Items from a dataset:
= = =

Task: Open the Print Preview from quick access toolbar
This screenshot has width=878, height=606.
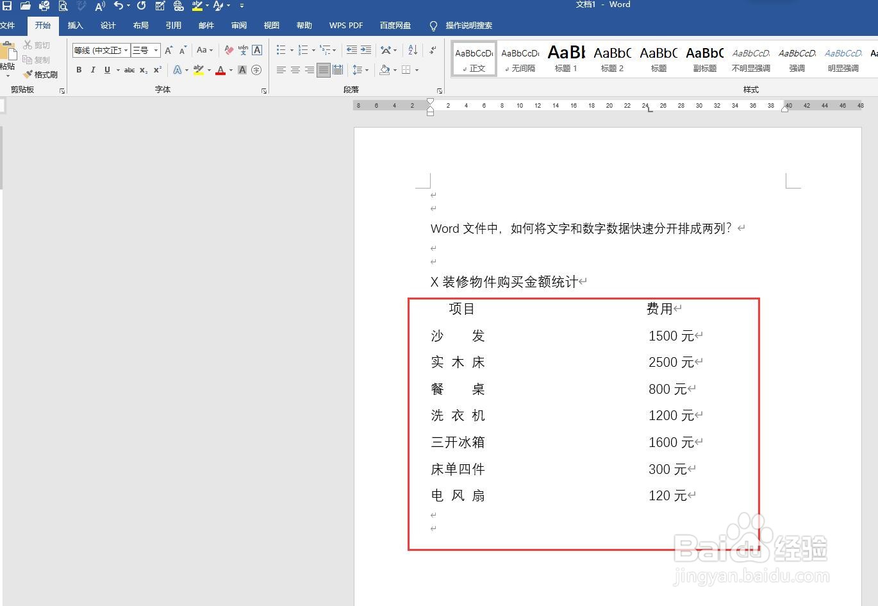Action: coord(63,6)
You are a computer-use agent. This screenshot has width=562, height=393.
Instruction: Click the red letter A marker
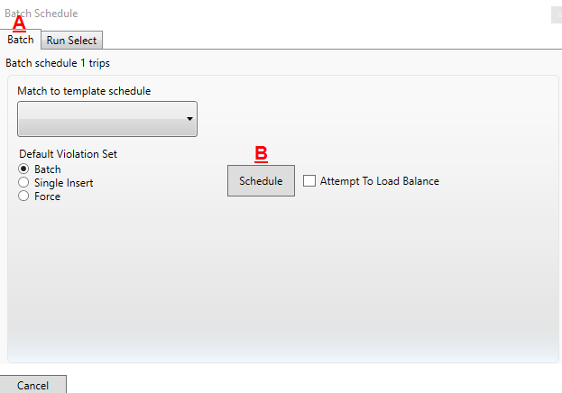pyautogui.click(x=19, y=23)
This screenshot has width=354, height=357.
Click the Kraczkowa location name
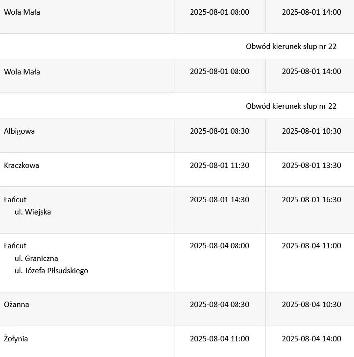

= = =

> THE PROBLEM:
Render the lines of the data above as a numbered list, leaving out blank lines and the pictures.

> RESULT OF THE EXERCISE:
1. Task: Open the Print Preview from quick access toolbar
2. This screenshot has width=878, height=606.
3. Action: coord(63,6)
4. You are a computer-use agent. This screenshot has width=562, height=393.
5. Instruction: Click the red letter A marker
6. pyautogui.click(x=19, y=23)
7. This screenshot has width=354, height=357.
8. Click the Kraczkowa location name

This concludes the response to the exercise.